SQL Performance Tips and Best Practices


Good database design and coding will achieve all the required project functionality and deliver acceptable performance.  It takes into quality delivery to your customer.

·         Optimize queries using the tools provided by SQL Server.

Use the graphical execution plan in Query Analyzer or SHOWPLAN_TEXT or SHOWPLAN_ALL commands to analyze your queries.
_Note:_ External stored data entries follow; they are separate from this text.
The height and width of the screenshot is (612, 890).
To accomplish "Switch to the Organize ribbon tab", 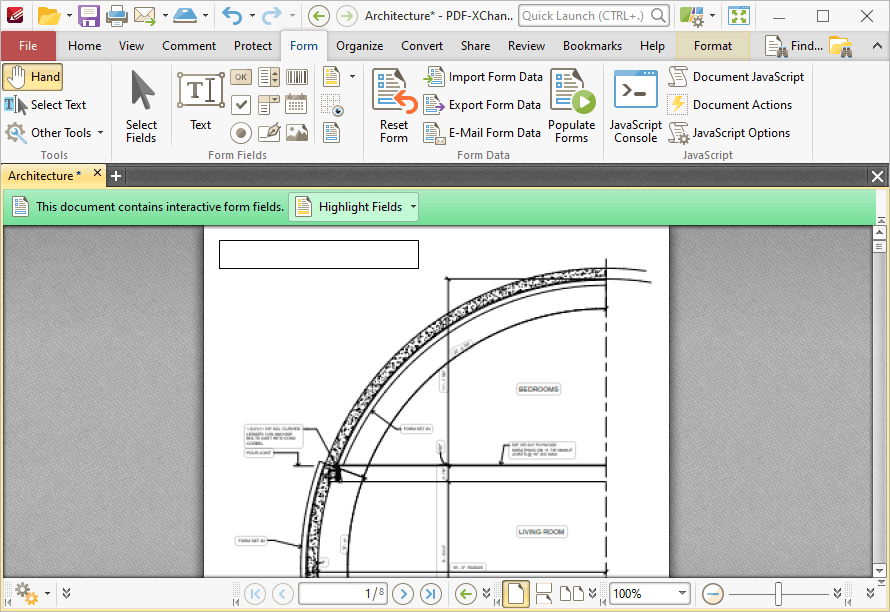I will click(x=359, y=46).
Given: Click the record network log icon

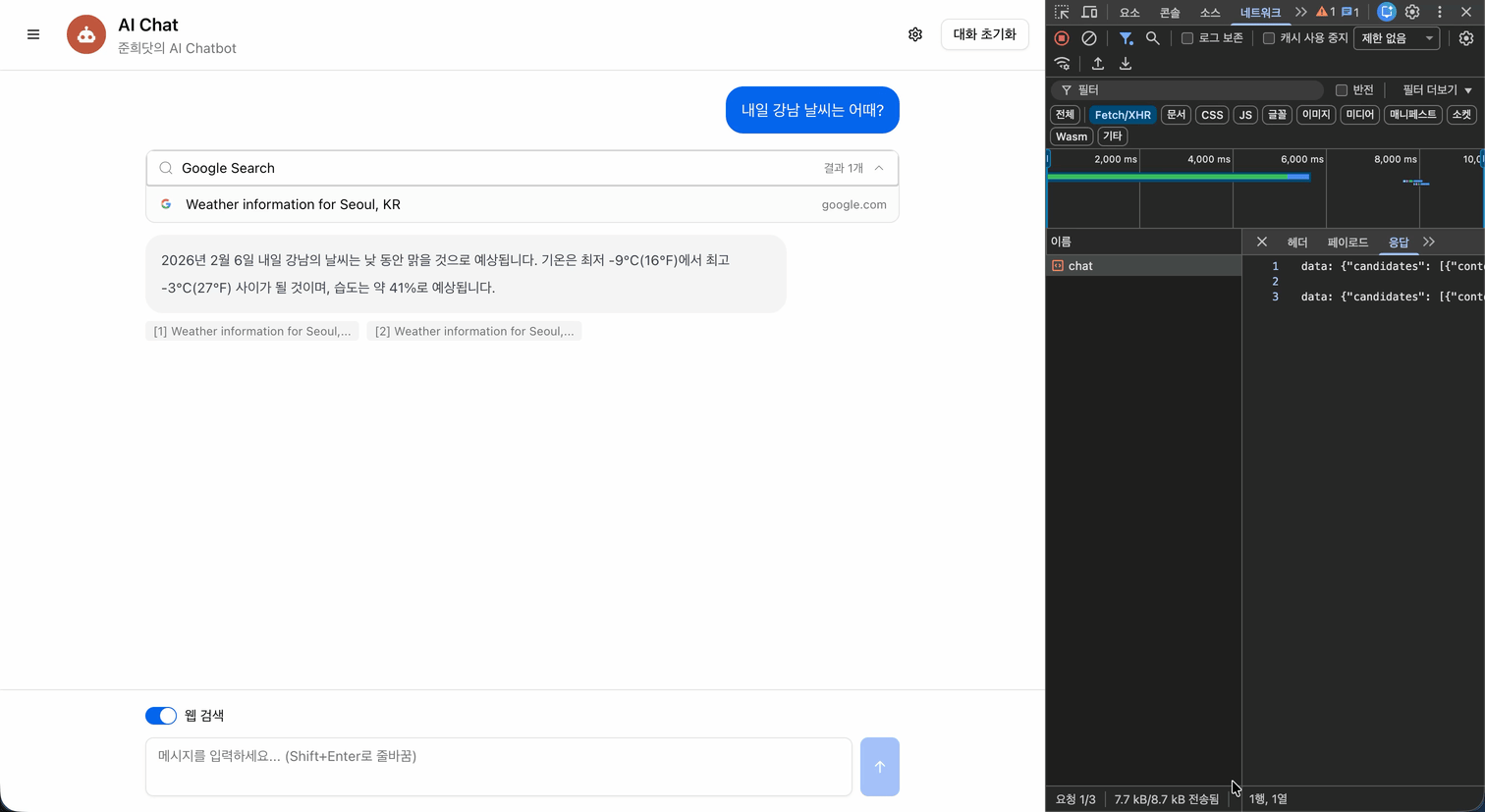Looking at the screenshot, I should point(1061,38).
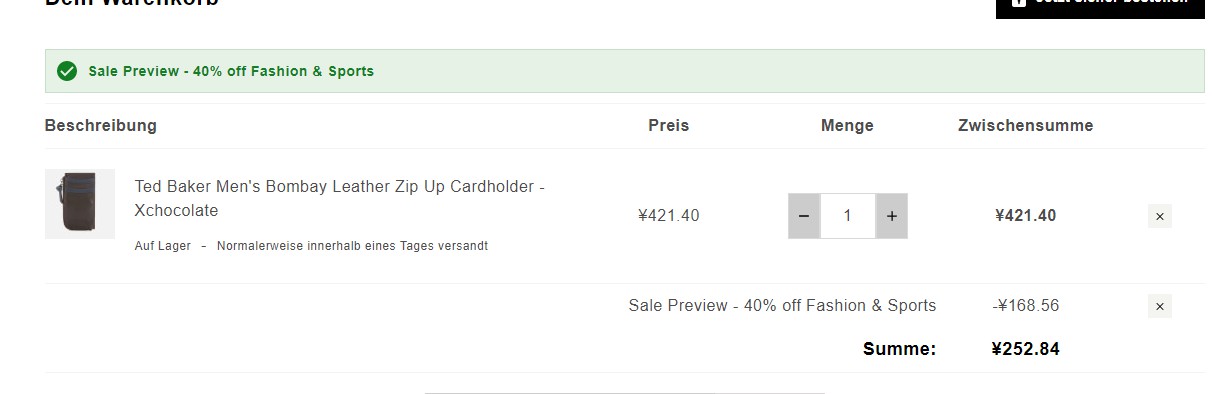Remove the Sale Preview discount line
This screenshot has width=1212, height=394.
point(1160,306)
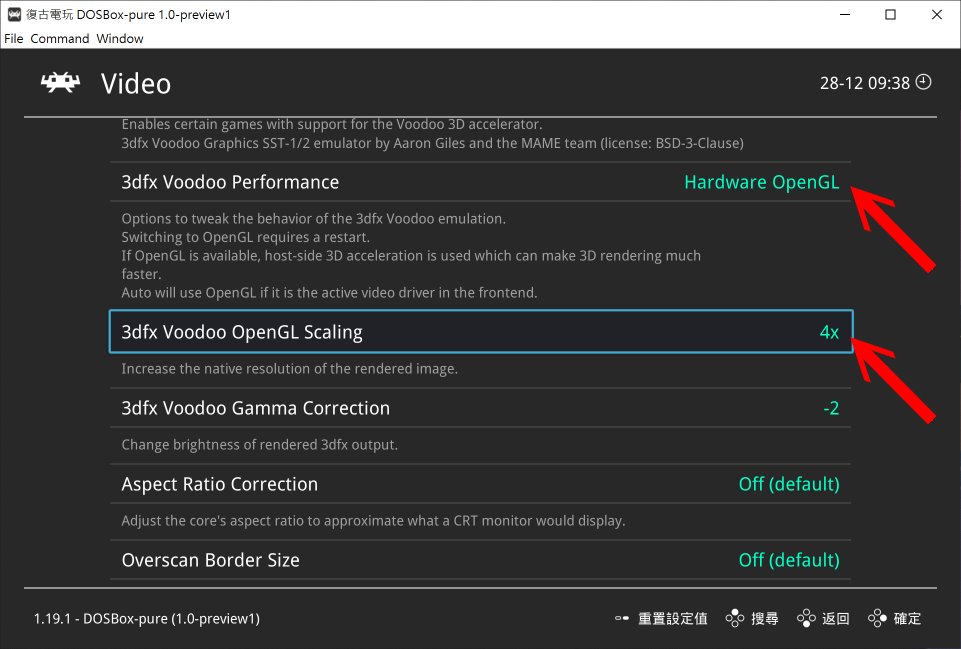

Make sure your queries do an "Index seek" instead of an "Index scan" or a "Table scan." A table scan or an index scan is a highly undesirable and should be avoided where possible.

EXAMPLE 1:

IF EXISTS (SELECT 1 FROM dbo.Action WITH (NOLOCK) WHERE ActionID = 50)
Instead Of: 
IF EXISTS (SELECT COUNT(ActionID) FROM dbo.Action WHERE ActionID = 50)


EXAMPLE 2:

Consider the following query to find the second highest offer MaxManPayAmount from the Operator table:

SELECT MIN(MaxManPayAmount) FROM Operator WHERE OperatorID IN
(SELECT TOP 2 OperatorID FROM Operator ORDER BY MaxManPayAmount Desc)
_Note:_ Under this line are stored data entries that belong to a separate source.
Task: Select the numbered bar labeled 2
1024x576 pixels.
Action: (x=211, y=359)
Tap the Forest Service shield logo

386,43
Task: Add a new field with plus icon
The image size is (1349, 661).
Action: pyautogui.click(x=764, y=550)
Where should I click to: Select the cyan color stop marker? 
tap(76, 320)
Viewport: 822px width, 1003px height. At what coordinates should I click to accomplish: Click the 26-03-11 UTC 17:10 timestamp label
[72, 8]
The same query can be re-written using a derived table, as shown below, and it performs generally as fast as the above query:
      
   SELECT MIN(opr.MaxManPayAmount) FROM (SELECT TOP 2 MaxManPayAmount FROM dbo.Operator  WITH (NOLOCK) ORDER BY MaxManPayAmount DESC) AS opr


·         Do not use SELECT *,  instead practice writing required column names after the SELECT statement.

·         Do not use SQL keywords as the name of database objects, In cases where this is necessary, surround the object name with brackets, such as [Year].
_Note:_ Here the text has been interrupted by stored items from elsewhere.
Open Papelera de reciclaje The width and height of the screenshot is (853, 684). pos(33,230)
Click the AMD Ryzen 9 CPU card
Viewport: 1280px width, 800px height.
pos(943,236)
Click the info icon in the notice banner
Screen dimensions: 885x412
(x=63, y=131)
·         Use table WITH (NOLOCK) command for SELECT statement which avoids a deadlock occurrence.

·         Avoid dynamic SQL statements as much as possible.

o    Dynamic SQL tends to be slower than static SQL, as SQL Server must generate an execution plan at runtime. IF and CASE statements come in handy to avoid dynamic SQL.

·         Avoid using <> as a comparison operator.

o    Use ID IN (1,3,4,5) instead of ID <> 2.

·         Avoid unnecessary use of temporary tables.

o    Use 'Derived tables' or CTE (Common Table Expressions) wherever possible, as they perform better.

·         Use SET NOCOUNT ON at the beginning of stored procedures, SQL batches and Triggers. This improves the performance of stored  procedures.

o    SET NOCOUNT ON suppresses messages like '(1 row(s) affected)' after executing INSERT, UPDATE, DELETE and SELECT statements. Performance is improved due to the reduction of network traffic.

·         Place all DECLARE statements before any other code in the stored procedure.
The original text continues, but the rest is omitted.